*** Zu prüfender Abschnitt

In diesem Moment jedoch tritt eine Frau aus dem Anbau, die sich als Frida Sterns Tochter vorstellt. Selbige nämlich, so erfahren wir, musste wegen eines bösen Fusses in den Spital, käme aber später am Nachmittag zurück. Hmmm… dann werden wir auf dem Rückweg nochmals unser Glück versuchen. Denn Frida Stern ist nun mal nicht irgendeine Tankwärtin, muss man wissen, sondern eine wahre Institution was den einstigen Reiseverkehr auf dieser Strecke betrifft; mit ihren beinahe 90 Jahren ist sie seit Mitte der 70er-Jahre so gut wie jeden Tag an der Tankstelle und hält mit jedem einen netten Schwatz oder erzählt mit etwas Glück auch eine unterhaltsame Anekdote aus ihrem reichhaltigen Geschichtenfundus.

Wir tanken noch artig und setzen dann zur Weiterfahrt nach Andermatt an.

Unter, über und mal links und rechts neben uns immer die Autobahn, auf der sich an diesem Frühsommertag bereits ein veritabler Stau gebildet hat, während wir entspannt mit offenem Schiebedach einsam über die Passstrasse cruisen. Tja, selber schuld, wer sich die ganzen Sehenswürdigkeiten entgehen lässt, aber gut für uns.

******
*** Vorgegebene Einträge

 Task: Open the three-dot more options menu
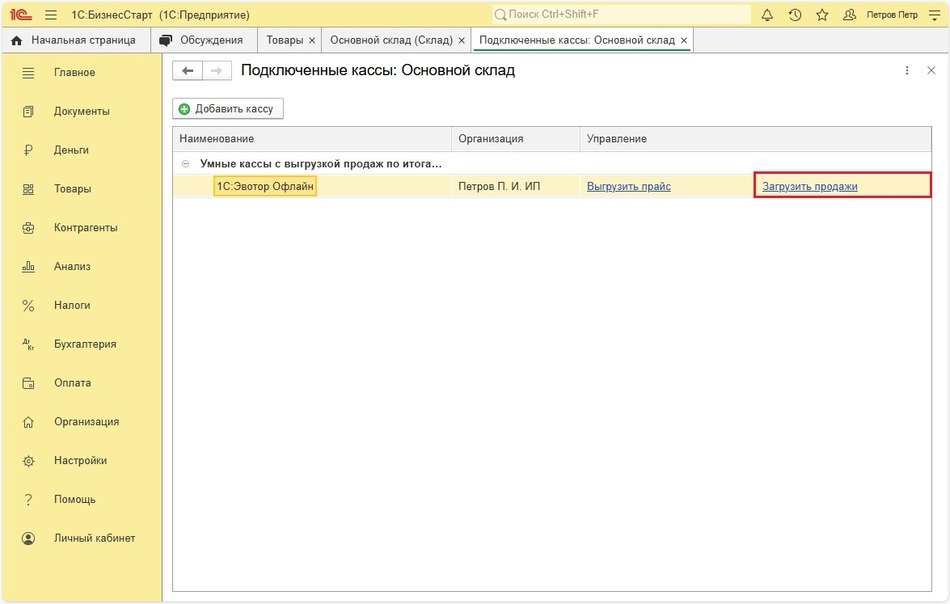(907, 71)
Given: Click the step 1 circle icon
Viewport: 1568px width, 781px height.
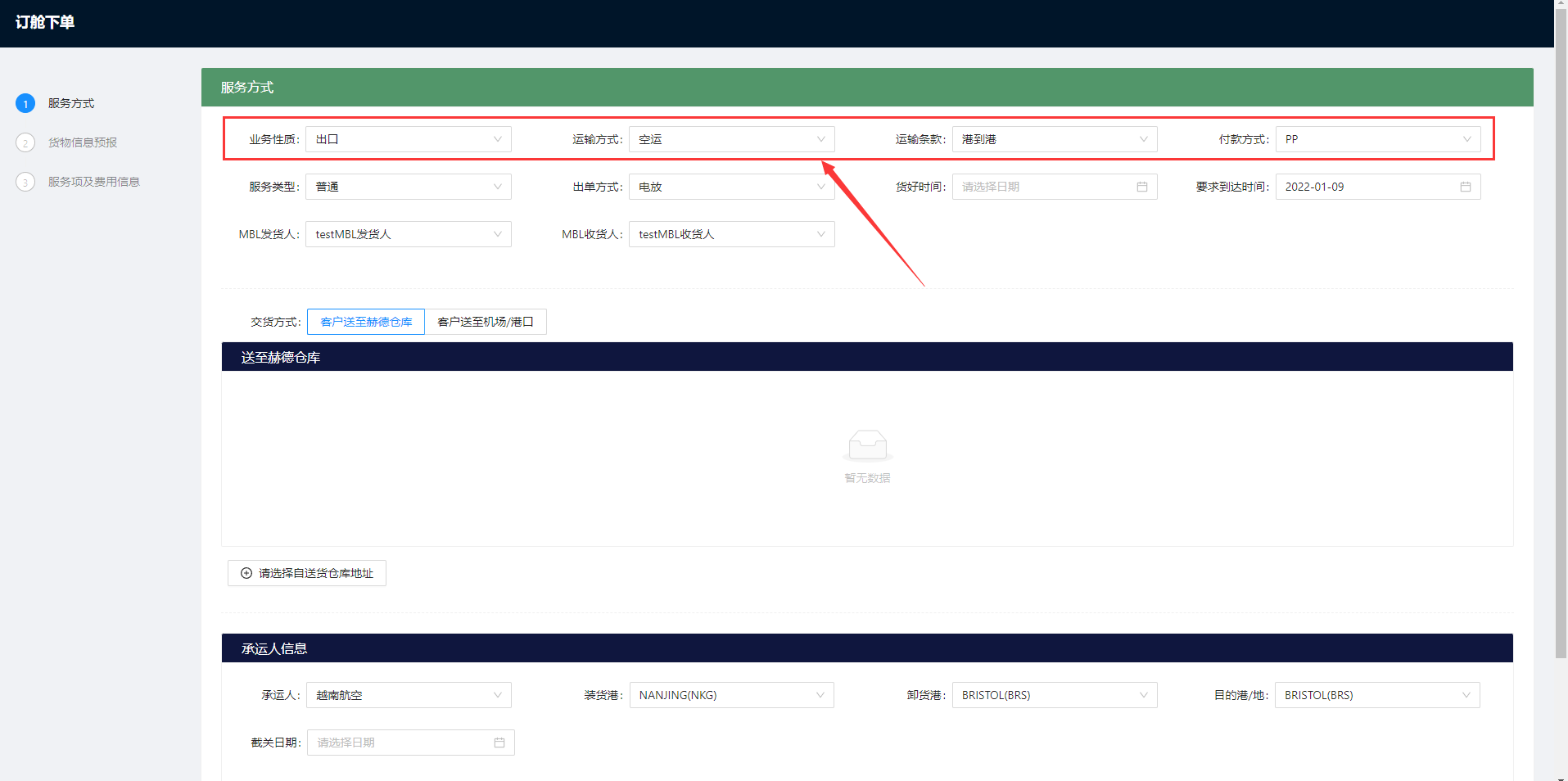Looking at the screenshot, I should coord(25,104).
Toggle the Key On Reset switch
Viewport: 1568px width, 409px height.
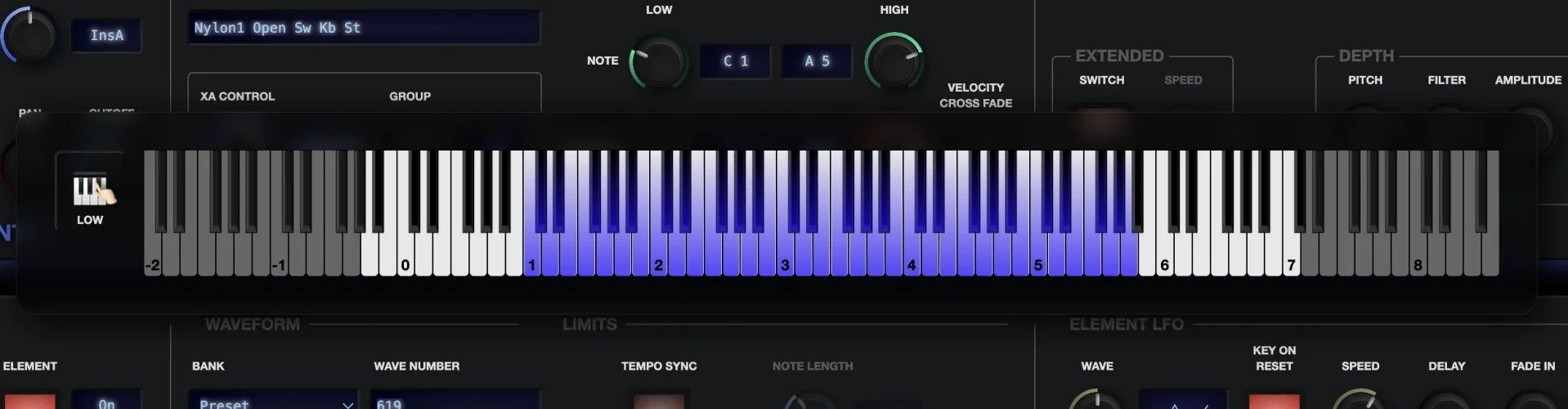pyautogui.click(x=1274, y=401)
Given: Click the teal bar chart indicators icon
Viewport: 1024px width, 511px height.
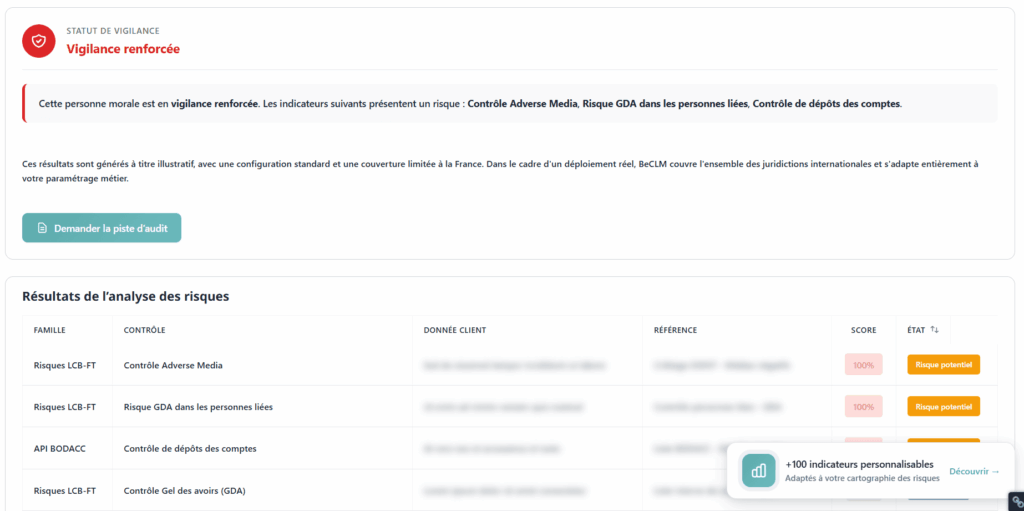Looking at the screenshot, I should pyautogui.click(x=759, y=470).
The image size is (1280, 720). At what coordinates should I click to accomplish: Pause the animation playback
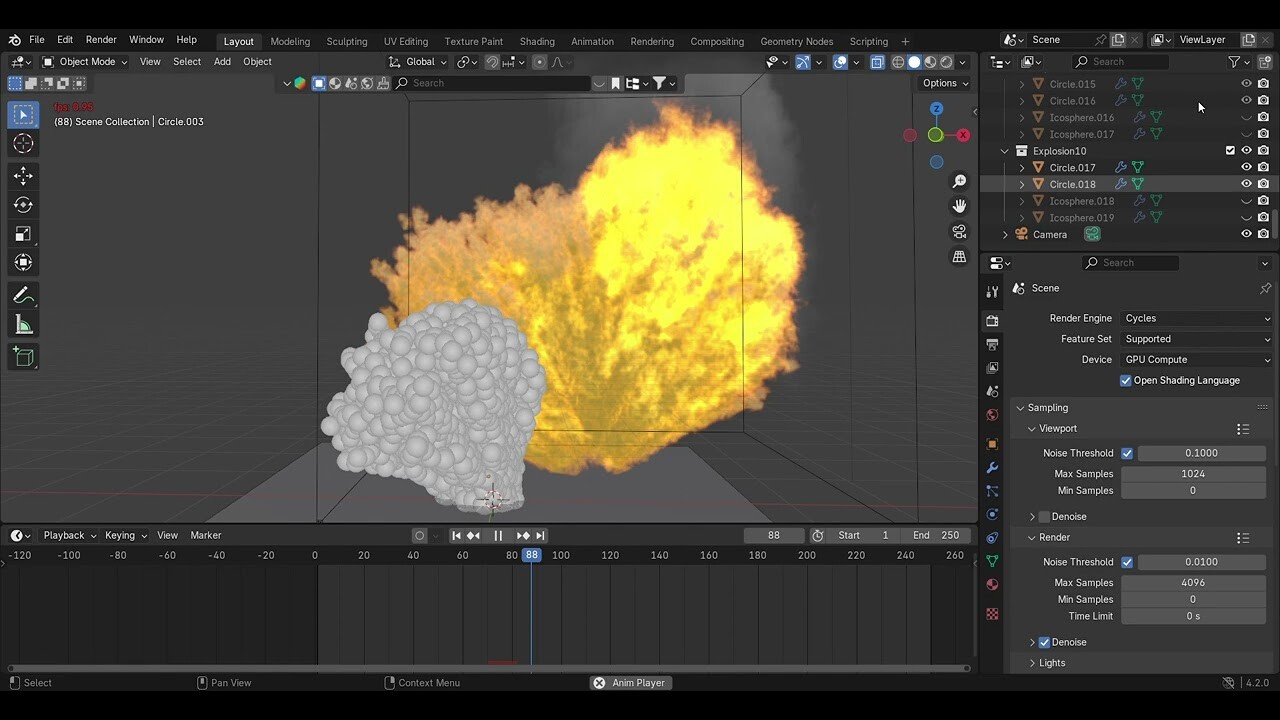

******

Aufgaben
1 > Warum musste Frida Stern laut dem Text über die Fahrt nach Andermatt ins Spital?
2 > Was tut Frida Stern laut dem Text über die Fahrt nach Andermatt seit Mitte der 70er-Jahre? Nennen Sie alles, was dort steht.
3 > Knüpfen Sie an den Text über die Fahrt nach Andermatt an und schreiben Sie ihn nach dem letzten Satz weiter.

Lösungen
1 > Wegen eines bösen Fusses.

2 >
- Sie ist so gut wie jeden Tag an der Tankstelle.
- Sie hält mit jedem einen netten Schwatz.
- Mit etwas Glück erzählt sie eine unterhaltsame Anekdote aus ihrem reichhaltigen Geschichtenfundus.

3 >
Bei James Bond vorbei und hoch auf den Gotthard

Aurora-Tankstelle
Die legendäre Aurora-Tankstelle in Andermatt. 1964 wurde dort eine Szene für den James-Bond-Film «Goldfinger» gedreht.
Copyright-Vermerk rechtes Bild: ETH-Bibliothek Zürich, Bildarchiv

Kleine Fotosession an der Aurora-Tankstelle, leider ohne Sean Connery und der bezaubernden Tania Mallet. Benzin gibt’s auch keins mehr, also weiter.

In den Dörfern, die früher wahrscheinlich beinahe im Reiseverkehr erstickten, lässt es sich heute auch ohne Stau ganz vorzüglich entschleunigen. Wir nehmen uns Zeit für einige Fotos auf den gekappten Abschnitten, bevor wir uns auf der Passhöhe traditionellerweise mit einer Bratwurst verköstigen, während die Leute neugierig unseren tapferen Käfer begutachten.

Die Tremola ist heute ein Genuss

Tremola
Die Tremola ist heute zum Geniessen, 1962 war deutlich mehr los.
Copyright-Vermerk rechtes Bild: ETH-Bibliothek Zürich, Bildarchiv

Zeit für den «Abstieg» über die engen Kehren der berühmten Tremola hinab. Um darüber zu sinnieren, ob es nur unvernünftig oder doch eher völlig bekloppt war, sich mit Diagonalreifen auf die Reise zu begeben, die fast ebenso alt sind wie das Auto, ist es längst zu spät.

Andererseits krallen sich die Tatzen der Firestone-Wildcat so begeistert ins Kopfsteinpflaster der Tremola wie die Hände meines Beifahrers um den nicht vorhandenen Haltegriff. Keinen Grund zur Sorge also!

Von oben herab sieht unser Käfer aus wie ein verirrtes Überbleibsel, der nach seinen Artgenossen sucht. Wahrscheinlich frästen sich über die Jahrzehnte Millionen von Krabblern durch diese Bergschneise..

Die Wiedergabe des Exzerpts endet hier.